#### What to work on:
This task calls for printing every entry exactly.

[Data records]

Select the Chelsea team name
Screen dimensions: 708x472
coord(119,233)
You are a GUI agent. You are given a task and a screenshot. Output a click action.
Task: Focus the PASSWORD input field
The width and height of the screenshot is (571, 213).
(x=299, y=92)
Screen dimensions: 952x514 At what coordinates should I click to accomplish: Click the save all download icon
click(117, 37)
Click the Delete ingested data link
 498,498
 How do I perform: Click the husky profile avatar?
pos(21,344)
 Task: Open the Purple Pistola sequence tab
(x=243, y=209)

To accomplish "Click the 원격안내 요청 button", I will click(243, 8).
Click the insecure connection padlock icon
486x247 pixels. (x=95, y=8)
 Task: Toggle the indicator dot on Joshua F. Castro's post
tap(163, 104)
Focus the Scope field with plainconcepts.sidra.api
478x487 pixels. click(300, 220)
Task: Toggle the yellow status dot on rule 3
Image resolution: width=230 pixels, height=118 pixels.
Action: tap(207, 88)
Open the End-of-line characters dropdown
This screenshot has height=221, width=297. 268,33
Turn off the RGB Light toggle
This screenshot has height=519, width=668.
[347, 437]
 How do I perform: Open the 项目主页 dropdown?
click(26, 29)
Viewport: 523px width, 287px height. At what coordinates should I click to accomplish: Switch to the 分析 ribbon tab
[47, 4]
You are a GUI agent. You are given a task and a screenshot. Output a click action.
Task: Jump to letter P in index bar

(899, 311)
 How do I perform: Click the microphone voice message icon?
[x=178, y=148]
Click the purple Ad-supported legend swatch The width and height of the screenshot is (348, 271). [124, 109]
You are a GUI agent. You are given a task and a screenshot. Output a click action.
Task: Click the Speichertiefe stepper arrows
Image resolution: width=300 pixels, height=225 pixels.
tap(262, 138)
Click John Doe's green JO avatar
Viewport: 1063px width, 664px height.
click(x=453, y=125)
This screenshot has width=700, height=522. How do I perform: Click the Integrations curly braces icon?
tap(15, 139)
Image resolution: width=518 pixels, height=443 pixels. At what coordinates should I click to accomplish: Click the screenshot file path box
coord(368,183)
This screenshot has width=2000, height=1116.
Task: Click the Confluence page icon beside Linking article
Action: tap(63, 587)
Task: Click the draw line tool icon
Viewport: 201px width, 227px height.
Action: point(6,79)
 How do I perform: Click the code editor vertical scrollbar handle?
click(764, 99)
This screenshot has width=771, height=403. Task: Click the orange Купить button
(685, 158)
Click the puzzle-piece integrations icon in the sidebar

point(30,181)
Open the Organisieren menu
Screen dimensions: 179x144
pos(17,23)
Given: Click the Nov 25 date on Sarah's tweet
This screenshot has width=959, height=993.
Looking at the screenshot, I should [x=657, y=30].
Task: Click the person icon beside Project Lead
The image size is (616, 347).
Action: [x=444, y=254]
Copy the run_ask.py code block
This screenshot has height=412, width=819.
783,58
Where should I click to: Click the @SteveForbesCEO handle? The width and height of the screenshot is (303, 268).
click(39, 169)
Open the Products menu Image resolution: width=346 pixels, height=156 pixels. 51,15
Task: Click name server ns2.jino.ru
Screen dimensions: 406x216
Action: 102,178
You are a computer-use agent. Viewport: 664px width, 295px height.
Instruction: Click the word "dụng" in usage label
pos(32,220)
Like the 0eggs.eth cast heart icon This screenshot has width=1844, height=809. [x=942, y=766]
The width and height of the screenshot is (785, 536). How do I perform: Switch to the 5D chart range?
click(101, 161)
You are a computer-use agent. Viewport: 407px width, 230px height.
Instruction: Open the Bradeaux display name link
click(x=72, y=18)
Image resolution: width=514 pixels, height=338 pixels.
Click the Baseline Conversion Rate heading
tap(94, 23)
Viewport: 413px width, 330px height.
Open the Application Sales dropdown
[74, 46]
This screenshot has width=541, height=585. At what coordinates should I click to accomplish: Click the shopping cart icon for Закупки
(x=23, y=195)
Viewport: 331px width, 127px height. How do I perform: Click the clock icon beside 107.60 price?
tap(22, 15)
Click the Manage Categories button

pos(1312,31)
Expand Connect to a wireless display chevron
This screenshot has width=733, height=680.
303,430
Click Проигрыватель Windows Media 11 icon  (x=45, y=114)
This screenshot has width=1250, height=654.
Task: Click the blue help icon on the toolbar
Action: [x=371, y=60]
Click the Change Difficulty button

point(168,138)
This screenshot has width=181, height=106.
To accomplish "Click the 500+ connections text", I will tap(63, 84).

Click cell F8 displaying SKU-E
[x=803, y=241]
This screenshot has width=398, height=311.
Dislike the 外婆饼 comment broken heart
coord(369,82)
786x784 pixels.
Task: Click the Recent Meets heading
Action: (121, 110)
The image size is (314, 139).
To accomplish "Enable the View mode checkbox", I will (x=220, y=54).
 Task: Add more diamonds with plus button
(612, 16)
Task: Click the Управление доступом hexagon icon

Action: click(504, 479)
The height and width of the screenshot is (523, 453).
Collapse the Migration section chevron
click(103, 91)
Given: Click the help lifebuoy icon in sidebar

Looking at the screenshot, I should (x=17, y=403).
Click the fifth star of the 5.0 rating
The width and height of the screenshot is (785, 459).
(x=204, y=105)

#### Written reply:
Select the Chelsea team name
Screen dimensions: 708x472
coord(119,233)
You are a GUI agent. You are given a task and a screenshot. Output a click action.
Task: Focus the PASSWORD input field
The width and height of the screenshot is (571, 213).
(x=299, y=92)
Screen dimensions: 952x514 At what coordinates should I click to accomplish: Click the save all download icon
click(117, 37)
Click the Delete ingested data link
 498,498
 How do I perform: Click the husky profile avatar?
pos(21,344)
 Task: Open the Purple Pistola sequence tab
(x=243, y=209)

To accomplish "Click the 원격안내 요청 button", I will click(243, 8).
Click the insecure connection padlock icon
486x247 pixels. (x=95, y=8)
 Task: Toggle the indicator dot on Joshua F. Castro's post
tap(163, 104)
Focus the Scope field with plainconcepts.sidra.api
478x487 pixels. click(300, 220)
Task: Toggle the yellow status dot on rule 3
Image resolution: width=230 pixels, height=118 pixels.
Action: tap(207, 88)
Open the End-of-line characters dropdown
This screenshot has height=221, width=297. 268,33
Turn off the RGB Light toggle
This screenshot has height=519, width=668.
[347, 437]
 How do I perform: Open the 项目主页 dropdown?
click(26, 29)
Viewport: 523px width, 287px height. At what coordinates should I click to accomplish: Switch to the 分析 ribbon tab
[47, 4]
You are a GUI agent. You are given a task and a screenshot. Output a click action.
Task: Jump to letter P in index bar

(899, 311)
 How do I perform: Click the microphone voice message icon?
[x=178, y=148]
Click the purple Ad-supported legend swatch The width and height of the screenshot is (348, 271). [124, 109]
You are a GUI agent. You are given a task and a screenshot. Output a click action.
Task: Click the Speichertiefe stepper arrows
Image resolution: width=300 pixels, height=225 pixels.
tap(262, 138)
Click John Doe's green JO avatar
Viewport: 1063px width, 664px height.
click(x=453, y=125)
This screenshot has width=700, height=522. How do I perform: Click the Integrations curly braces icon?
tap(15, 139)
Image resolution: width=518 pixels, height=443 pixels. At what coordinates should I click to accomplish: Click the screenshot file path box
coord(368,183)
This screenshot has width=2000, height=1116.
Task: Click the Confluence page icon beside Linking article
Action: tap(63, 587)
Task: Click the draw line tool icon
Viewport: 201px width, 227px height.
Action: point(6,79)
 How do I perform: Click the code editor vertical scrollbar handle?
click(764, 99)
This screenshot has width=771, height=403. Task: Click the orange Купить button
(685, 158)
Click the puzzle-piece integrations icon in the sidebar

point(30,181)
Open the Organisieren menu
Screen dimensions: 179x144
pos(17,23)
Given: Click the Nov 25 date on Sarah's tweet
This screenshot has width=959, height=993.
Looking at the screenshot, I should [x=657, y=30].
Task: Click the person icon beside Project Lead
The image size is (616, 347).
Action: [x=444, y=254]
Copy the run_ask.py code block
This screenshot has height=412, width=819.
783,58
Where should I click to: Click the @SteveForbesCEO handle? The width and height of the screenshot is (303, 268).
click(39, 169)
Open the Products menu Image resolution: width=346 pixels, height=156 pixels. 51,15
Task: Click name server ns2.jino.ru
Screen dimensions: 406x216
Action: 102,178
You are a computer-use agent. Viewport: 664px width, 295px height.
Instruction: Click the word "dụng" in usage label
pos(32,220)
Like the 0eggs.eth cast heart icon This screenshot has width=1844, height=809. [x=942, y=766]
The width and height of the screenshot is (785, 536). How do I perform: Switch to the 5D chart range?
click(101, 161)
You are a computer-use agent. Viewport: 407px width, 230px height.
Instruction: Open the Bradeaux display name link
click(x=72, y=18)
Image resolution: width=514 pixels, height=338 pixels.
Click the Baseline Conversion Rate heading
tap(94, 23)
Viewport: 413px width, 330px height.
Open the Application Sales dropdown
[74, 46]
This screenshot has width=541, height=585. At what coordinates should I click to accomplish: Click the shopping cart icon for Закупки
(x=23, y=195)
Viewport: 331px width, 127px height. How do I perform: Click the clock icon beside 107.60 price?
tap(22, 15)
Click the Manage Categories button

pos(1312,31)
Expand Connect to a wireless display chevron
This screenshot has width=733, height=680.
303,430
Click Проигрыватель Windows Media 11 icon  (x=45, y=114)
This screenshot has width=1250, height=654.
Task: Click the blue help icon on the toolbar
Action: [x=371, y=60]
Click the Change Difficulty button

point(168,138)
This screenshot has width=181, height=106.
To accomplish "Click the 500+ connections text", I will tap(63, 84).

Click cell F8 displaying SKU-E
[x=803, y=241]
This screenshot has width=398, height=311.
Dislike the 外婆饼 comment broken heart
coord(369,82)
786x784 pixels.
Task: Click the Recent Meets heading
Action: (121, 110)
The image size is (314, 139).
To accomplish "Enable the View mode checkbox", I will (x=220, y=54).
 Task: Add more diamonds with plus button
(612, 16)
Task: Click the Управление доступом hexagon icon

Action: click(504, 479)
The height and width of the screenshot is (523, 453).
Collapse the Migration section chevron
click(103, 91)
Given: Click the help lifebuoy icon in sidebar

Looking at the screenshot, I should (x=17, y=403).
Click the fifth star of the 5.0 rating
The width and height of the screenshot is (785, 459).
(x=204, y=105)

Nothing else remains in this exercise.